Sunday, 28 de April de 2024 ISSN 1519-7670 - Ano 24 - nº 1285

Liberal demais da conta

Em sua coluna de 25/7/04, o ombudsman do New York Times fala sobre a fama de liberal do jornal. O debate começa no título, onde Daniel Okrent questiona se o New York Times é realmente um jornal liberal (‘Is The New York Times a Liberal Newspaper?’). Sem demora, a resposta é curta e clara já na primeira linha do TEXTO ‘É claro que é’.

Okrent conta que o mais gordo arquivo de seu computador diz respeito a milhares de mensagens de leitores desapontados, apavorados ou irados com a parcialidade liberal do Times. Não apenas quando se trata de questões políticas, mas em assuntos que vão de moda a aborto e de ciência ao próprio ombudsman – declaradamente Democrata.

As críticas – todas elas – têm fundamento, diz Okrent. ‘Se você pensa que o Times joga no meio de campo em qualquer uma destas questões, você tem lido o jornal de olhos fechados’, brinca. Ele concorda que qualquer jornal tem o direito de decidir o que é importante ou não, mas seus editores não devem se esquecer que muitos leitores podem acabar vendo seu jornal como um inimigo que não o representa ou a seus interesses.

Urbanidade

O publisher do Times, Arthur O. Sulzberger Jr., não considera que o jornal seja extremamente liberal. Ele prefere usar o termo ‘urbano’ para defini-lo. Produzido em uma metrópole tumultuada, poliglota e que não se choca com facilidade – pois já viu de tudo – o Times reflete ‘um sistema de valores que reconhece o poder da flexibilidade’, defende ele.

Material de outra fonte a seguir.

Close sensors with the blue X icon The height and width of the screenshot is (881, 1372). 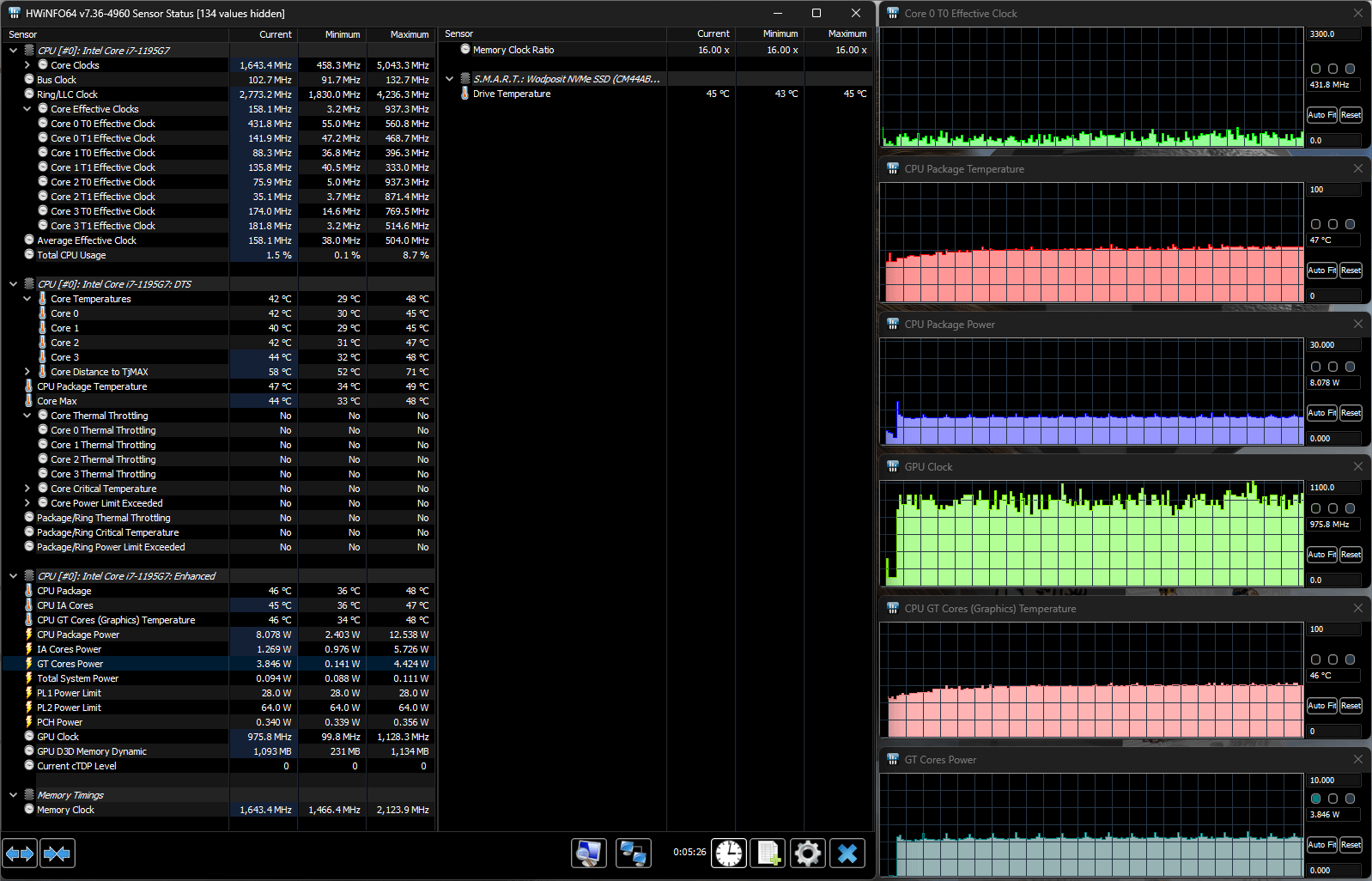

O ombudsman concorda com Sulzberger em parte. Realmente, diz ele, o Times é um produto que não tem vergonha de identificar e de se apoiar na cidade contida em seu nome. Ele lembra, entretanto, que há seis anos o jornal passou a ser nacional. Hoje, apenas metade dos leitores do Times reside na cidade de Nova York, mas ‘o coração, a mente e os hábitos do jornal continuam enraizados aqui’, diz Okrent.

Este é o problema, conclui o ombudsman. ‘Tirar Nova York do New York Times seria uma péssima idéia. Mas seria ótimo se seus editores tivessem consciência do peso da presença da cidade nas páginas.’ Okrent não acredita que a parcialidade consequente da mentalidade liberal nova-iorquina presente no jornal seja intencional, mas mesmo assim é negligente.

Torcida desbalanceada

Ele dá como exemplo o modo como o Times acompanha o debate sobre o casamento homossexual nos EUA. Segundo Okrent, é frustrante o tom de torcida das matérias e artigos. Não é preciso nem chegar aos textos em si, enfatiza ele, basta ler os títulos das primeiras páginas ao longo deste ano para entender a falta de equilíbrio que tanto incomoda alguns leitores. O ombudsman separa alguns para ilustrar seu argumento: ‘Para filhos de gays, casamento traz felicidade’ [19/3/04], ‘Dois pais, com um feliz para ficar em casa’ [12/1/04] e ‘Casais gays buscam união sob a benção de Deus’ [30/1/04].

O que Okrent tenta mostrar é que, ao ler o Times, só se conhece os aspectos positivos do casamento homossexual, com histórias felizes e personagens risonhos nas fotos. Todos os artigos são legítimos, ressalta ele, mas em conjunto parecem mais uma grande campanha em prol da causa. Ao analisar a cobertura feita por outros jornais, Okrent ressalta que os mais variados aspectos do assunto são abordados por eles, como o impacto do casamento entre pessoas do mesmo sexo na arrecadação de impostos, a falta de pesquisas confiáveis sobre como a criação em famílias gays afeta as crianças, ou o índice de casos de divórcio entre casais homossexuais.

O Ombudsman usa como exemplo um tema que levantou um dos maiores debates dos últimos tempos nos EUA justamente para mostrar que a importância do assunto não impediu que os editores do Times falhassem completamente em promover a cobertura rica e balanceada necessária para o bom jornalismo.